Prompt
When the line with "Task: Click the New owner team label" appears below, start repeating lines exactly, and keep going through the line with "Select the last"; add nothing outside that span.

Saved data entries
####

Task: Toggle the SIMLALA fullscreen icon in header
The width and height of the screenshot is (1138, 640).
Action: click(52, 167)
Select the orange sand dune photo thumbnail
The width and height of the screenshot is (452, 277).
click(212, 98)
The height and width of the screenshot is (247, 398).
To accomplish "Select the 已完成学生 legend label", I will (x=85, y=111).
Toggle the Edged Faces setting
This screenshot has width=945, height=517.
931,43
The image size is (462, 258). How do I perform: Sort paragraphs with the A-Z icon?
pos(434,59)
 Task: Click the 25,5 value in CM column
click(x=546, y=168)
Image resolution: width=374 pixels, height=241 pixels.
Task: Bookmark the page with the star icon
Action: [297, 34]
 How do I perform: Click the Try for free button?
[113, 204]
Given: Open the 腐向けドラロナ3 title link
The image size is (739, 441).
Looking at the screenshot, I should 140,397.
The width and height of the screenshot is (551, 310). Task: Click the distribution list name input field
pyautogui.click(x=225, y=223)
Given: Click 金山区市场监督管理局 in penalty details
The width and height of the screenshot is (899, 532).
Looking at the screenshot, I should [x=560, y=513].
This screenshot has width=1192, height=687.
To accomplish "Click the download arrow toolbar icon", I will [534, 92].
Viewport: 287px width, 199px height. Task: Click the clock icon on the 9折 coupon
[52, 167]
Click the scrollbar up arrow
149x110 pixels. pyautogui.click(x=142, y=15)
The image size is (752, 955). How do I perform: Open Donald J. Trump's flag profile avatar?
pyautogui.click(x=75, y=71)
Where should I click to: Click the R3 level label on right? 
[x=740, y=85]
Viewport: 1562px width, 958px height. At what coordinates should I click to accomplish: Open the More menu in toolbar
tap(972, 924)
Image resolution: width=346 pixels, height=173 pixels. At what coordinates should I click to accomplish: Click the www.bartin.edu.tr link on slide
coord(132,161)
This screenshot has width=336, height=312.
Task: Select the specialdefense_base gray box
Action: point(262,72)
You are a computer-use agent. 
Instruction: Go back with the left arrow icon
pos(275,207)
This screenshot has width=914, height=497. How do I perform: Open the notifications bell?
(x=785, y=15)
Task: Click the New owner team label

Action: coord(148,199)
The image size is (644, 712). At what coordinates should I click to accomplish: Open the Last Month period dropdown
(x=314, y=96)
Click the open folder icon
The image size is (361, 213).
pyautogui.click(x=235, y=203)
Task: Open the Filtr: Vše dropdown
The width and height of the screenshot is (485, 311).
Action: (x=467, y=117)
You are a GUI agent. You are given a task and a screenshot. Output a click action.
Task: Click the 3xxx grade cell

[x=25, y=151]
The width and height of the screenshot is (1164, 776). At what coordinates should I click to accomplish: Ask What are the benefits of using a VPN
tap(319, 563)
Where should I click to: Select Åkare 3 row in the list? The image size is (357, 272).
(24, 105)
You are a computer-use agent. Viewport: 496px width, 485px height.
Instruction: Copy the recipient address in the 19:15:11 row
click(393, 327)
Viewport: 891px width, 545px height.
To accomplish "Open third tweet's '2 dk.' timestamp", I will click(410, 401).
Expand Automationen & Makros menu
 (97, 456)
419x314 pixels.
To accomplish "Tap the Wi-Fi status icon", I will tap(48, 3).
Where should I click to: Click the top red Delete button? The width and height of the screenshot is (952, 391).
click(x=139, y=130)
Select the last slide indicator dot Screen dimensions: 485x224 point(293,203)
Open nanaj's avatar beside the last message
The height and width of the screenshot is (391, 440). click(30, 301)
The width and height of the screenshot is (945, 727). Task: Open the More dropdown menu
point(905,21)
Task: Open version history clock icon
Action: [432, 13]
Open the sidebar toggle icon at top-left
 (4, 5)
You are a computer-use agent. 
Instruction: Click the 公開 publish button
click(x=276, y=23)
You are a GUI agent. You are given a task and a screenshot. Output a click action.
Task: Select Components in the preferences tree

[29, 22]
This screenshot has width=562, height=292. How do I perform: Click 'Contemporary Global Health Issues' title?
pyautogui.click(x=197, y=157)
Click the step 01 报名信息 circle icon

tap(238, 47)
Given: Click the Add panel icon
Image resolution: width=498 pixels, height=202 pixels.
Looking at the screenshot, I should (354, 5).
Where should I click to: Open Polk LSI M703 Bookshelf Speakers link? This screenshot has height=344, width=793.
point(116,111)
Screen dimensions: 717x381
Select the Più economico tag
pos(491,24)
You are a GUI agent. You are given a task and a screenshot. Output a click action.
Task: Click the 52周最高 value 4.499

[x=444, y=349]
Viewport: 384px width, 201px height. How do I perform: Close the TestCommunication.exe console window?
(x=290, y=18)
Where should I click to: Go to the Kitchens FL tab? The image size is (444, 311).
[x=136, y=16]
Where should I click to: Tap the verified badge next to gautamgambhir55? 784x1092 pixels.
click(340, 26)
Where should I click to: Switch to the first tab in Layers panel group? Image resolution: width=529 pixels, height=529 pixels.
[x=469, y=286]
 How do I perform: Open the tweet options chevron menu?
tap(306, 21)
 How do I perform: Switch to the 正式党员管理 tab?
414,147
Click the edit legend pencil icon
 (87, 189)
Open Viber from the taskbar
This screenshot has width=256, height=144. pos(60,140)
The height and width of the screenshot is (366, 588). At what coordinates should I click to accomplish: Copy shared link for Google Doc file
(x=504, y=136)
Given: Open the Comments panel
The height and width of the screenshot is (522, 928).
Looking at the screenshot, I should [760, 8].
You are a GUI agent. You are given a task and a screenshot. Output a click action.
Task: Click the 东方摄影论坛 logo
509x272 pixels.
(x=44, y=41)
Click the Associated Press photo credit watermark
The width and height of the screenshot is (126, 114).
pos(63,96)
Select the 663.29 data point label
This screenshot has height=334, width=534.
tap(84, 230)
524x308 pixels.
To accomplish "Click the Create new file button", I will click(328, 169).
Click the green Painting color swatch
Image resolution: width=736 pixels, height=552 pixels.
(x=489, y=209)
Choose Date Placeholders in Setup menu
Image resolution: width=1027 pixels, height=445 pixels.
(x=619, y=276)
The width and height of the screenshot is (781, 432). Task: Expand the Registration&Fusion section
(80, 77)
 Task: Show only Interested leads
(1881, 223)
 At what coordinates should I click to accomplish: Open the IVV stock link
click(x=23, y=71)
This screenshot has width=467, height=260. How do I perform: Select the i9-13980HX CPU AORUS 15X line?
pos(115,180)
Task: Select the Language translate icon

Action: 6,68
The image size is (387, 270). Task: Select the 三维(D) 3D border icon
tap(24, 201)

####

Result for this exercise
Task: Click the New owner team label

Action: coord(148,199)
The image size is (644, 712). At what coordinates should I click to accomplish: Open the Last Month period dropdown
(x=314, y=96)
Click the open folder icon
The image size is (361, 213).
pyautogui.click(x=235, y=203)
Task: Open the Filtr: Vše dropdown
The width and height of the screenshot is (485, 311).
Action: (x=467, y=117)
You are a GUI agent. You are given a task and a screenshot. Output a click action.
Task: Click the 3xxx grade cell

[x=25, y=151]
The width and height of the screenshot is (1164, 776). At what coordinates should I click to accomplish: Ask What are the benefits of using a VPN
tap(319, 563)
Where should I click to: Select Åkare 3 row in the list? The image size is (357, 272).
(24, 105)
You are a computer-use agent. Viewport: 496px width, 485px height.
Instruction: Copy the recipient address in the 19:15:11 row
click(393, 327)
Viewport: 891px width, 545px height.
To accomplish "Open third tweet's '2 dk.' timestamp", I will click(410, 401).
Expand Automationen & Makros menu
 (97, 456)
419x314 pixels.
To accomplish "Tap the Wi-Fi status icon", I will tap(48, 3).
Where should I click to: Click the top red Delete button? The width and height of the screenshot is (952, 391).
click(x=139, y=130)
Select the last slide indicator dot Screen dimensions: 485x224 point(293,203)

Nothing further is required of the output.